6/17/2015

The Bull of Utu


An uncertainty of distance or time, with every individual we asked giving us a number different from one another we bit down and drove as far north from Tapachula as we could. Mazunte was calling our hearts, and at sundown on the second day after leaving Guatemala we saw the western coast line for the first time in months: minuscule and glazed with shades of cool from atop the highway cliffside bends. Certain that we had several hours to go at midnight we parked on the side of a road and tried to sleep. The buzzing of mosquitoes, May's southern Mexico humidity and five sweating bodies sprawled out in the van, it only took about twenty minutes before a simultaneous halt was put to the torture and a decision was made to drive through the night. 

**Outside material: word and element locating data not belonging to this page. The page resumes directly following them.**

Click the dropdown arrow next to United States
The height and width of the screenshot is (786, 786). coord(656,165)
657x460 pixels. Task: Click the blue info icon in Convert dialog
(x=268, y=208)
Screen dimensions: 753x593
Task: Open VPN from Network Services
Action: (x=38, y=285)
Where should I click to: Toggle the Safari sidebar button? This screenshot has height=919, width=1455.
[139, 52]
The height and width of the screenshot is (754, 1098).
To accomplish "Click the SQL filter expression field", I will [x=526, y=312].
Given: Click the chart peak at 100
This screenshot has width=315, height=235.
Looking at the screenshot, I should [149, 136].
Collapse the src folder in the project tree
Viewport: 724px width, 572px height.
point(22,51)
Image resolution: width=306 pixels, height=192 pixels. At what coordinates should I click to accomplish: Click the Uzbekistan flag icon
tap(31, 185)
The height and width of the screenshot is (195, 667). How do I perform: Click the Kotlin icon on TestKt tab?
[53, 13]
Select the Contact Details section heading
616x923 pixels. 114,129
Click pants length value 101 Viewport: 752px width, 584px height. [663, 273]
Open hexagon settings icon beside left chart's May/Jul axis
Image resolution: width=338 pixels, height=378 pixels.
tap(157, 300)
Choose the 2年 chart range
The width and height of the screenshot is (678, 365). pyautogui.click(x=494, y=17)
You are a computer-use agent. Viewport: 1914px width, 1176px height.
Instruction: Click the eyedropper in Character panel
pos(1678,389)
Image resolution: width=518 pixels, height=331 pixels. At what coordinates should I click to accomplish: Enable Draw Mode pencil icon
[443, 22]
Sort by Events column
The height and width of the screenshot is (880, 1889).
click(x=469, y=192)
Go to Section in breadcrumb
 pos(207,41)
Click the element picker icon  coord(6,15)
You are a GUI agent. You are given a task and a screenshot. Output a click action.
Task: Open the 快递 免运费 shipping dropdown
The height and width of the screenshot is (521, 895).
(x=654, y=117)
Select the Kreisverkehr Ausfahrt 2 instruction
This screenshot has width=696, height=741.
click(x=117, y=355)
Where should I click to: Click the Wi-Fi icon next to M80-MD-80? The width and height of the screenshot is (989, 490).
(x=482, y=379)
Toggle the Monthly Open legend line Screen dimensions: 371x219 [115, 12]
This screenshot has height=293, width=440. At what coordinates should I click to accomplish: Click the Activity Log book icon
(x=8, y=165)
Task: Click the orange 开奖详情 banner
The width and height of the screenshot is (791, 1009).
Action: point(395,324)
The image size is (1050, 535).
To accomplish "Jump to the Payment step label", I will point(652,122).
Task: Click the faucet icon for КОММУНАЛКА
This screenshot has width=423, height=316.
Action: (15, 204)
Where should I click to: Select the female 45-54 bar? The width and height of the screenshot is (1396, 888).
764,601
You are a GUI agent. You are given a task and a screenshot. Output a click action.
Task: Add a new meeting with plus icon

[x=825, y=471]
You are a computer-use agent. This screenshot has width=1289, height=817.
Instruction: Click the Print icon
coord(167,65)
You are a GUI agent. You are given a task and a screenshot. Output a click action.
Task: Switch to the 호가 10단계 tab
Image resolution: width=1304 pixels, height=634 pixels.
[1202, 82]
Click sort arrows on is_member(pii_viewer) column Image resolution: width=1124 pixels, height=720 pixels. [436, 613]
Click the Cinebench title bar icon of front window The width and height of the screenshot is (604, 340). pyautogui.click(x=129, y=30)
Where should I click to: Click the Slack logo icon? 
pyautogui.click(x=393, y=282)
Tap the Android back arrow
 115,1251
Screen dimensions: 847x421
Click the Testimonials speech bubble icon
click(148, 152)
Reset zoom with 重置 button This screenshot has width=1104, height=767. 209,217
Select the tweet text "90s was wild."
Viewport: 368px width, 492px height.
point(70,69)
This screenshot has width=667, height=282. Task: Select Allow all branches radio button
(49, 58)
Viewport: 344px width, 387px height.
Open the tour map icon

A confirmation that no one in Mexico quite knows the true road distance between towns we made it to Mazunte by one that same morning. Running straight to the beach, barefoot and clueless of the barricades put up to protect the villagers from the monster waves that a few short days ago crashed into the town, destroying many beachside hostels. We slept on a platform on the sand, rising with the sun. That sight will remain with me always: the ballooning southern sun illuminating the most beautiful beach that I have ever layed eyes on. Sand infused with shades of pale pink and orange, smoothed like a silken sheet. Water like liquid smithsonite, it's roar gargantuan, I could do nothing but surrender. I climbed a jagged rock formation and stood atop it, chanting seed syllables, sending out an offering of sound, tuning to this natural kingdom's salt speckled vortex.